◆ TÂCHE:
Modifiez le matériel depuis la ligne contenant « Click the vertical scrollbar thumb in Tables » jusqu'à la fin du matériel, bornes incluses, en remplaçant « dropdown » par « drop-down menu » sans rien changer d'autre. Redonnez uniquement ces lignes, sans les images.

◆ MATÉRIEL FOURNI:
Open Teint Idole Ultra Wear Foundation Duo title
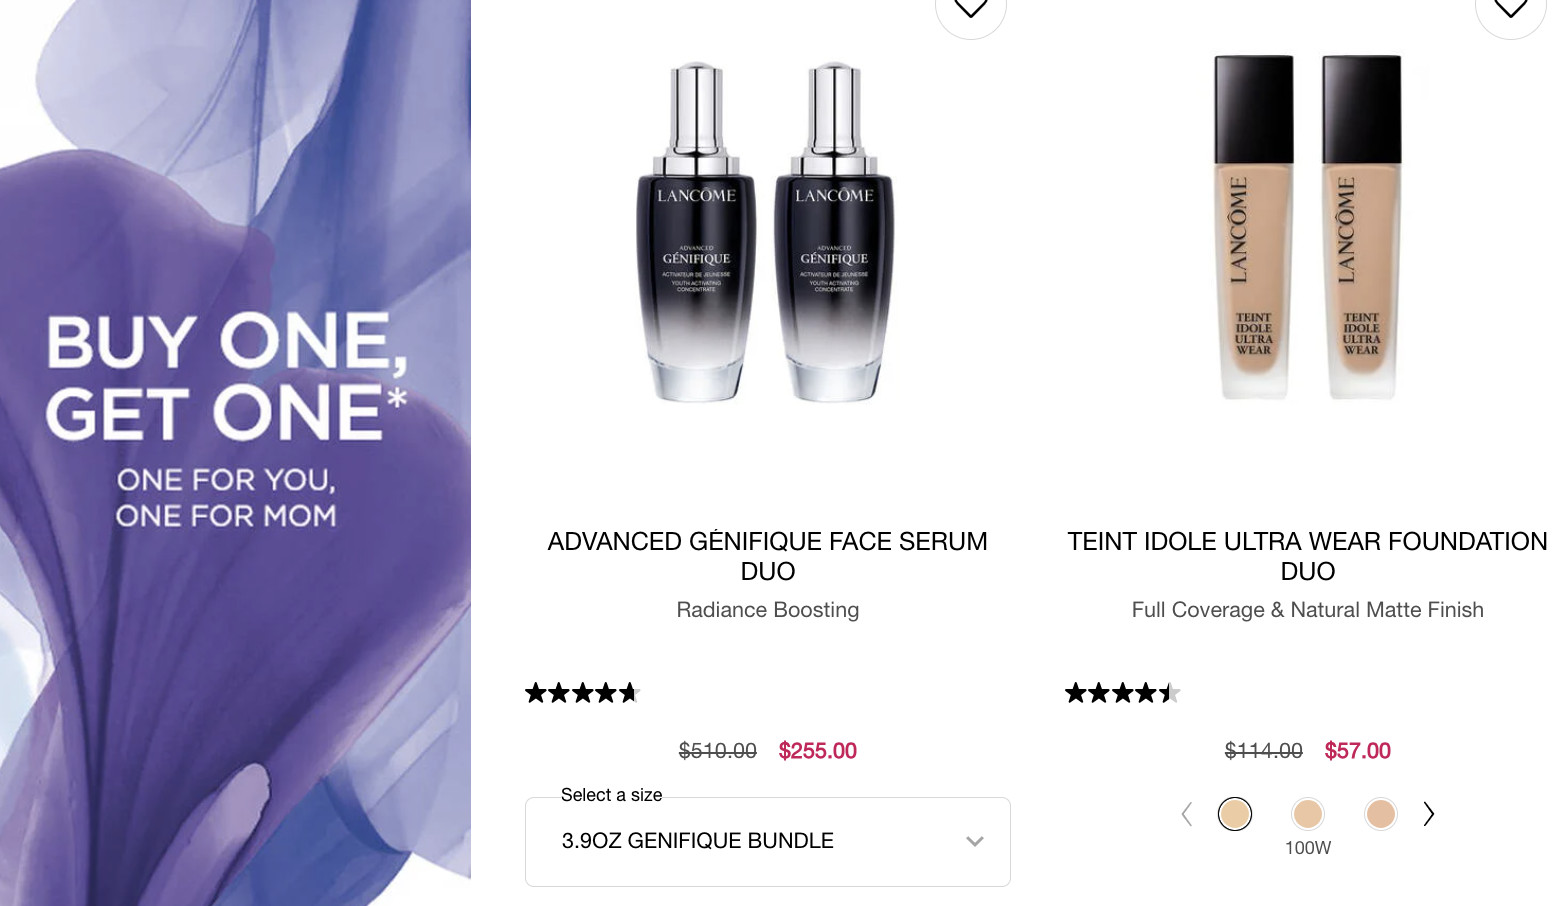The height and width of the screenshot is (906, 1560). click(1308, 556)
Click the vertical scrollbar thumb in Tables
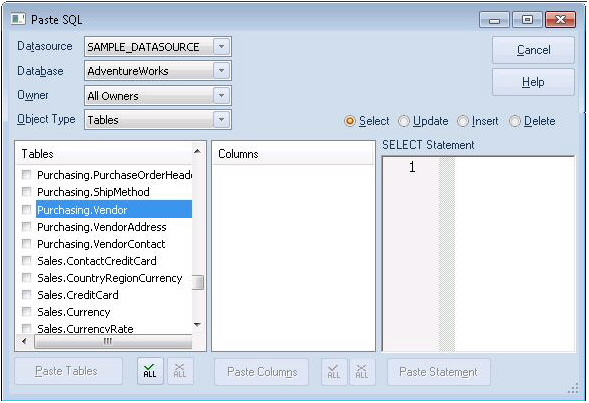589x403 pixels. point(198,282)
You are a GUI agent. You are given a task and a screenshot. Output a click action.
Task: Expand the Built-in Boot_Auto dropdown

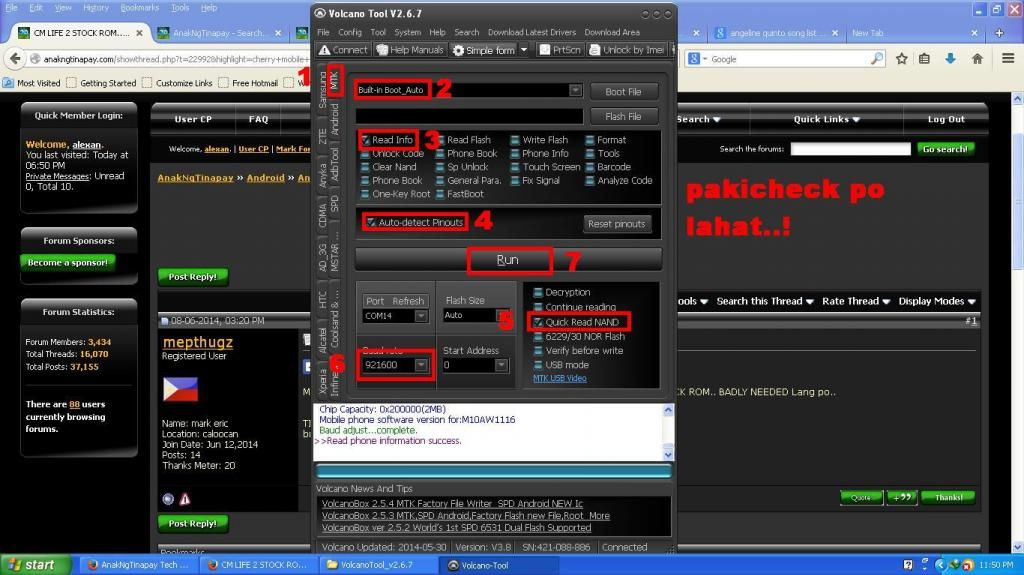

◆ EXERCICE TERMINÉ:
Click the vertical scrollbar thumb in Tables
589x403 pixels. point(198,282)
You are a GUI agent. You are given a task and a screenshot. Output a click action.
Task: Expand the Built-in Boot_Auto drop-down menu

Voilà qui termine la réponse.